Mais dans ce cas ce n’est pas seulement l’épidémie qui mourra, ce seront aussi des vies qui s’éteindront.

Si l’on ajoute à cela un système de santé fragile et qui n’est pas capable de faire face à la déferlante des cas graves dans les hôpitaux, il s’agira d’un sacrifice humain que les Etats auront sur la conscience. Se pose donc ici une question politique et morale.

Une étude indiquait le 16 mars que 510.000 personnes pourraient mourir au Royaume-Uni avec cette stratégie de l’immunité collective.

Entre temps et devant l’inexorable augmentation du nombre de morts et d’infection, la Grande-Bretagne a changé son  fusil d’épaule en imposant un confinement total venu, sans équivoque, trop tard.

La seule hypothèse dans laquelle l’idée de l’immunité de groupe pourrait avoir son effet, est la découverte d’un vaccin qui pourra être administré à toute la population et ainsi stopper les contagions. Mais d’après les scientifiques, ce vaccin ne sera pas disponible avant 12 à 18 mois.

Tests massifs et mise an quarantaine des Covid+

Dans cette crise du Coronavirus, certains pays ont pu se démarquer en terme de chiffres, en utilisant la stratégie des tests massifs. Ainsi, l’Allemagne a préféré le dépistage à grande échelle et la mise en quarantaine des malades.

Entre 300.000 et 500.000 tests sont réalisés chaque jour en Allemagne, contrairement à son voisin français qui réserve ces examens seulement aux personnes montrant des pathologies sévères.

Le choix allemand permet de toucher le maximum de personnes et d’isoler les citoyens contaminés.

Cette méthode permet aux hôpitaux de gérer le flux des patients afin de ne pas encombrer les services de réanimation utiles aux personnes qui contractent une forme sévère de la maladie. D’ailleurs, il s’agit de la stratégie encouragée par le l’organisation Mondiale de la Santé.

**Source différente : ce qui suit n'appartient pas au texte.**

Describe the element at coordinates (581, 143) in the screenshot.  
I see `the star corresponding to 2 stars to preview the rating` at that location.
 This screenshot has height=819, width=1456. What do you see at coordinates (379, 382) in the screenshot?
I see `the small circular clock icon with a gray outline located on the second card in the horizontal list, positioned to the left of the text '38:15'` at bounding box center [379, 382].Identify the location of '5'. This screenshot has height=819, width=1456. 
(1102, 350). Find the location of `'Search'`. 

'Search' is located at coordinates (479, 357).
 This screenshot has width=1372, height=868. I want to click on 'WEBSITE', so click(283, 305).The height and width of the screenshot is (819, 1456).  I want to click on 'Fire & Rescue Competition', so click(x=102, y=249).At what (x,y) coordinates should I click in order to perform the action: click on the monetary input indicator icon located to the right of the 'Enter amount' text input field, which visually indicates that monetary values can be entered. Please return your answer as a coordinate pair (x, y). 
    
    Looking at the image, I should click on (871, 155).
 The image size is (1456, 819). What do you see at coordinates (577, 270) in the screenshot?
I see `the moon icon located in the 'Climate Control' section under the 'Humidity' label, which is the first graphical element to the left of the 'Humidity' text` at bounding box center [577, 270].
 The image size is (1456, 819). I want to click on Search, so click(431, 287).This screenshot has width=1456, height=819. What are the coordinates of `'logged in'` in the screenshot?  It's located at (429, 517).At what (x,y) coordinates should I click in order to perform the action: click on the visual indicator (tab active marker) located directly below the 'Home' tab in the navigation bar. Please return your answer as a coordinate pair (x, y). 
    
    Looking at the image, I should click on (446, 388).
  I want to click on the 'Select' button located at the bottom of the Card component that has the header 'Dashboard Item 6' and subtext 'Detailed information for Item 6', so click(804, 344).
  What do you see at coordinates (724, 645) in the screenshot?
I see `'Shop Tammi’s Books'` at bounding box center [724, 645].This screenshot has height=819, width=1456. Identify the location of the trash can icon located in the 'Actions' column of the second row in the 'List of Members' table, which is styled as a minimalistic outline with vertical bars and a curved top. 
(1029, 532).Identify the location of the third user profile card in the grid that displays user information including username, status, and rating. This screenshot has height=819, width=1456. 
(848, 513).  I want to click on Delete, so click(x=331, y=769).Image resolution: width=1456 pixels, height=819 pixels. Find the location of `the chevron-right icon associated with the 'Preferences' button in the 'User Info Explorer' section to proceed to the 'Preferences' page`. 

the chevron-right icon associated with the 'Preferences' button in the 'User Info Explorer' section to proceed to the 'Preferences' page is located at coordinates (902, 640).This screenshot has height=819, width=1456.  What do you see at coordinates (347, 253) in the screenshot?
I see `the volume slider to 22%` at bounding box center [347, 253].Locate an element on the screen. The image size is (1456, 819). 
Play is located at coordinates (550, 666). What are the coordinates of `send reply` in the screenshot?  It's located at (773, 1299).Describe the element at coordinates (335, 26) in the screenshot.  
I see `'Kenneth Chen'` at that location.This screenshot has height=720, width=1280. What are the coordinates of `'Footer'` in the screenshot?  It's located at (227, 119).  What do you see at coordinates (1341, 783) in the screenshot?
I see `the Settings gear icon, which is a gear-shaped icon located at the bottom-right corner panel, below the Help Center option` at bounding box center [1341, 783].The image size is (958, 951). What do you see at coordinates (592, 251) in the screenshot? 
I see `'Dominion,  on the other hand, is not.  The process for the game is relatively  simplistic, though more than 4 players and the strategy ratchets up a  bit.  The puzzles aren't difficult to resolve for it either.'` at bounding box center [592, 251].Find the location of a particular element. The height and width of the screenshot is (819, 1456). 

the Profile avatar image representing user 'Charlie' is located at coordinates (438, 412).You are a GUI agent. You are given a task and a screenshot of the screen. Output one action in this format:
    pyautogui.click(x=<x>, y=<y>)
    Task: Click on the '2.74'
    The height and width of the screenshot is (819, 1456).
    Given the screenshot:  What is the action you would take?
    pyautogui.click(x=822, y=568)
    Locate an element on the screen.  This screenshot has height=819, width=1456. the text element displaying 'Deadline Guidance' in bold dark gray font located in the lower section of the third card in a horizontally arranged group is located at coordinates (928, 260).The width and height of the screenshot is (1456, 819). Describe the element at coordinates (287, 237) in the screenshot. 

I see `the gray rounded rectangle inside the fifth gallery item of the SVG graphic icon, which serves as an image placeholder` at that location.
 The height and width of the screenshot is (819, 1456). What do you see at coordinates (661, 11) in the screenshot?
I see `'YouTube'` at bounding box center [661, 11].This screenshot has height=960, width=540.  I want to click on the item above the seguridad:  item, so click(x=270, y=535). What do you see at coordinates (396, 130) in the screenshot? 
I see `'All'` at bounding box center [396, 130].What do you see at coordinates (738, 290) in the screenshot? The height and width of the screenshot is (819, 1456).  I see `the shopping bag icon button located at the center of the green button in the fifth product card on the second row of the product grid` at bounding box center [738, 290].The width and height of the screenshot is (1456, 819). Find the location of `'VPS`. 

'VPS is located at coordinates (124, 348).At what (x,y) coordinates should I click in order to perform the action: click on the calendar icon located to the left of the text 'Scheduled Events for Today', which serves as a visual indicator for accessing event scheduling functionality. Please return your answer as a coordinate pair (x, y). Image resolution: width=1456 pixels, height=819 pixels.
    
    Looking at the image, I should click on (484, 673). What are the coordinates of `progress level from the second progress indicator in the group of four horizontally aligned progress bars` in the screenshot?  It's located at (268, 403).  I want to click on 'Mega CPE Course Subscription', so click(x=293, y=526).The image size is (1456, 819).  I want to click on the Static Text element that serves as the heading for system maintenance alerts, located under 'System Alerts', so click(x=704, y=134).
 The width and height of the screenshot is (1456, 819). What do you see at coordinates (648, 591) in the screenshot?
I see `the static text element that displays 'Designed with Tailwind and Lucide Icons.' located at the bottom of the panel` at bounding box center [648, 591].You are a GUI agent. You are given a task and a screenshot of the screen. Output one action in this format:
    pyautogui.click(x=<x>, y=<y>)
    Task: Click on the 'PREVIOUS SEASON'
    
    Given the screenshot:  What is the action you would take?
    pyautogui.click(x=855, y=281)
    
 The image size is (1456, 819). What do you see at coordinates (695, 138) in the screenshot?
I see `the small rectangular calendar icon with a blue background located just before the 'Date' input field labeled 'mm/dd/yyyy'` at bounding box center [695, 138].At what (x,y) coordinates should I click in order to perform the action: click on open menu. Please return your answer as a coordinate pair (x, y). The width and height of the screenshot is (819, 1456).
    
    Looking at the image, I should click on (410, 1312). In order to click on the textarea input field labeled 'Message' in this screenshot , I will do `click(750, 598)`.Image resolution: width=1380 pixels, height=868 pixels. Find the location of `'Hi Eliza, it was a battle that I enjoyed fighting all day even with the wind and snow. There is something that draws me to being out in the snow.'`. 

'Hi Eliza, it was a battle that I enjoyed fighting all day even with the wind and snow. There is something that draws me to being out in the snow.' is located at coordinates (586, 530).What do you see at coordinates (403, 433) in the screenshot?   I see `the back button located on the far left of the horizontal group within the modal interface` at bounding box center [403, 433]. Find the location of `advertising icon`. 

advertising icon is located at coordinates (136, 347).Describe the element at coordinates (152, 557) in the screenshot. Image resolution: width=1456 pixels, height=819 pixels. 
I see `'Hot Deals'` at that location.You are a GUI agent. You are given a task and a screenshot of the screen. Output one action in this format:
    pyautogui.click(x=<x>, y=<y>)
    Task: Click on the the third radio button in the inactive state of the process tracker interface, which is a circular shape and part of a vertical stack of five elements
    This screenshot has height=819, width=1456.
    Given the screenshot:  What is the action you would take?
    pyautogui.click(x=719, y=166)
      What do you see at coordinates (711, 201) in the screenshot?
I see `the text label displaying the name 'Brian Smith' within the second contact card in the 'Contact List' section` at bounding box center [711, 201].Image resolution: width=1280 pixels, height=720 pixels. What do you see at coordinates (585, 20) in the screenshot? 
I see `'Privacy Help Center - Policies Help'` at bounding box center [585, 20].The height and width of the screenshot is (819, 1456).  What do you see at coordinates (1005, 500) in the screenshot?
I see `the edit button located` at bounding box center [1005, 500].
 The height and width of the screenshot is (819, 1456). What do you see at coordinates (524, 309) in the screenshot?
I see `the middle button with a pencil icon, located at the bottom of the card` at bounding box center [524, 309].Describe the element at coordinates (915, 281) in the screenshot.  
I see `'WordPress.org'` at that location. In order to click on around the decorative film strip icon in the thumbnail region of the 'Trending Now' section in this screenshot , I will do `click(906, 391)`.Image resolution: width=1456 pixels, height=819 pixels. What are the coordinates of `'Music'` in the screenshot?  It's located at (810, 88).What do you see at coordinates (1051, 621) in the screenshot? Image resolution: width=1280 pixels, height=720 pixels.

Celle qui a le mieux réussi dans cette méthode c’est la Corée du Sud. Chaque jour, environ 300.000 personnes sont testées. Le pays a également utilisé les nouvelles technologies pour compléter le technique des tests. Ainsi, les autorités sanitaires ont mis en place un traçage technologique des citoyens, en utilisant les smartphones, les cartes de crédit ou la vidéosurveillance, pour savoir avec qui chaque malade a pu être en contact.

Cette stratégie, qui a également été appliquée par Singapour, a néanmoins permis d’éviter les mesures strictes de confinement et leurs conséquences sur l’économie. Mais encore faut-il avoir les moyens financiers, logistiques et humains pour pouvoir réaliser cette stratégie.